- [Assignment] Print the listing below exactly, images excluded.

···

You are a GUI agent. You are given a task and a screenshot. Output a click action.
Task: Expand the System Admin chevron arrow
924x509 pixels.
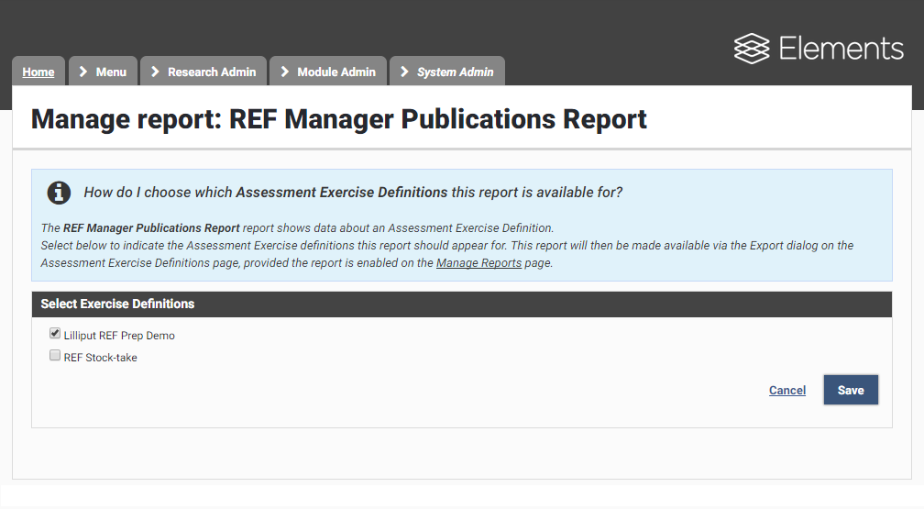pos(405,72)
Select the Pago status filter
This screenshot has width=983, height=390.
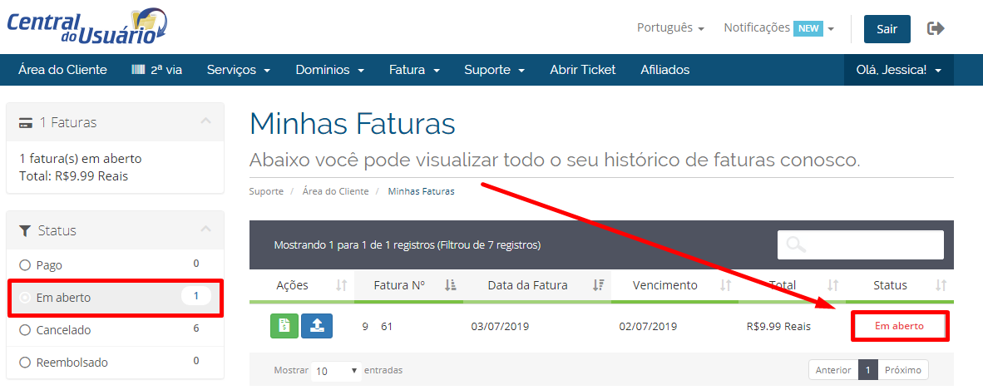pyautogui.click(x=25, y=265)
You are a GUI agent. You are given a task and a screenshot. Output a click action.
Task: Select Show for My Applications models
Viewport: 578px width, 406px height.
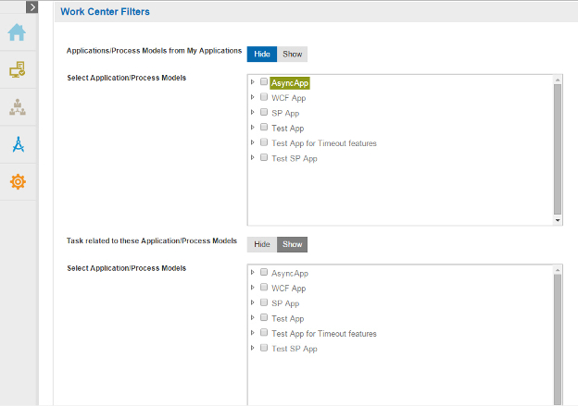tap(293, 55)
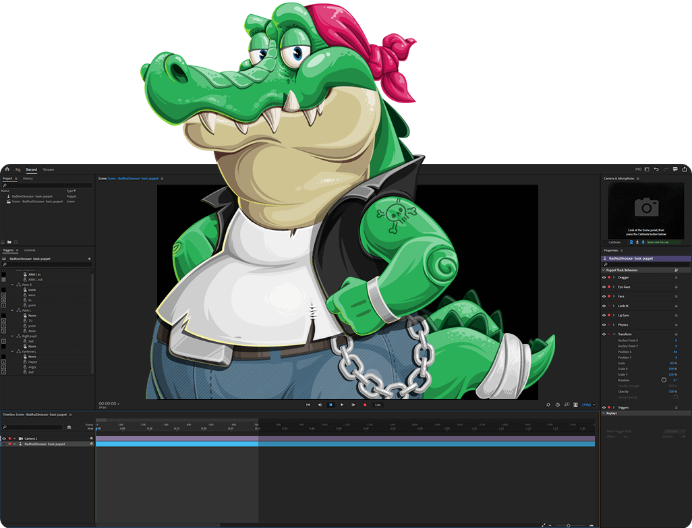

···

- [Solution to the problem]
You are a GUI agent. You are given a task and a screenshot. Output a click action.
Task: Expand the System Admin chevron arrow
924x509 pixels.
pos(405,72)
Select the Pago status filter
This screenshot has width=983, height=390.
pyautogui.click(x=25, y=265)
You are a GUI agent. You are given a task and a screenshot. Output a click action.
Task: Select Show for My Applications models
Viewport: 578px width, 406px height.
tap(293, 55)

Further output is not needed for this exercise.